[Stored entries]

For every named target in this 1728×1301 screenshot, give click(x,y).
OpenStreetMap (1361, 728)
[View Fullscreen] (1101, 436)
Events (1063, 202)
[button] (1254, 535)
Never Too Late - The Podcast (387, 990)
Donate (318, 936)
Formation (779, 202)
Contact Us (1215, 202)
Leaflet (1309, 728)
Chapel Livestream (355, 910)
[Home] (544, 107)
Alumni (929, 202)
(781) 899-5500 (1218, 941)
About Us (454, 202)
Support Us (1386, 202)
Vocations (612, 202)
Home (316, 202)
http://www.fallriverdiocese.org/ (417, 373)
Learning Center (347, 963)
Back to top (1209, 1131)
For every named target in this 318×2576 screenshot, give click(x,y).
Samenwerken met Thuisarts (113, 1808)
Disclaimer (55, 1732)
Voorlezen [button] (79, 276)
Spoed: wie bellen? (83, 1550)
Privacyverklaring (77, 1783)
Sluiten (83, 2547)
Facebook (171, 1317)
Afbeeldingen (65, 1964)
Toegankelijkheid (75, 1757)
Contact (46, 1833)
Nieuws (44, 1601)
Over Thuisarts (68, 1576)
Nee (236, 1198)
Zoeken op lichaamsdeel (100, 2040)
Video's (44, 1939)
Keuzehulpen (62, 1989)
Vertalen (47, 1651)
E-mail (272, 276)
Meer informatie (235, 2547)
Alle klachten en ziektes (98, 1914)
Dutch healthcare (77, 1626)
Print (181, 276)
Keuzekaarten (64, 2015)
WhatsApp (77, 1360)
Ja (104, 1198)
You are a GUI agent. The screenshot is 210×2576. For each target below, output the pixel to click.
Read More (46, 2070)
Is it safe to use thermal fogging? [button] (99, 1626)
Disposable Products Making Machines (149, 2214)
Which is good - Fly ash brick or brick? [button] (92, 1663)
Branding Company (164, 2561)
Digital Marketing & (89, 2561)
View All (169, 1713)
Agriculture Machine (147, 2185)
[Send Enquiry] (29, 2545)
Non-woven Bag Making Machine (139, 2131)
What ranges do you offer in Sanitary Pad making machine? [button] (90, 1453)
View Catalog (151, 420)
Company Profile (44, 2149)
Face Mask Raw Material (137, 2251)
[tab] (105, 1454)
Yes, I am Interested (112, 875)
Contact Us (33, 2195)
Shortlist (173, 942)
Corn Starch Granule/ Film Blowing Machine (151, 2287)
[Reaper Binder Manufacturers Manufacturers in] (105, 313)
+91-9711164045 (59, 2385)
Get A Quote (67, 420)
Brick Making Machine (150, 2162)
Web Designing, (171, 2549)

Task prompt »
Extract exactly and only the lines above from the line containing "[Home] (544, 107)" through the line containing "Alle klachten en ziektes (98, 1914)", both end lines included.

Result of the task »
[Home] (544, 107)
Alumni (929, 202)
(781) 899-5500 (1218, 941)
About Us (454, 202)
Support Us (1386, 202)
Vocations (612, 202)
Home (316, 202)
http://www.fallriverdiocese.org/ (417, 373)
Learning Center (347, 963)
Back to top (1209, 1131)
For every named target in this 318×2576 screenshot, give click(x,y).
Samenwerken met Thuisarts (113, 1808)
Disclaimer (55, 1732)
Voorlezen [button] (79, 276)
Spoed: wie bellen? (83, 1550)
Privacyverklaring (77, 1783)
Sluiten (83, 2547)
Facebook (171, 1317)
Afbeeldingen (65, 1964)
Toegankelijkheid (75, 1757)
Contact (46, 1833)
Nieuws (44, 1601)
Over Thuisarts (68, 1576)
Nee (236, 1198)
Zoeken op lichaamsdeel (100, 2040)
Video's (44, 1939)
Keuzehulpen (62, 1989)
Vertalen (47, 1651)
E-mail (272, 276)
Meer informatie (235, 2547)
Alle klachten en ziektes (98, 1914)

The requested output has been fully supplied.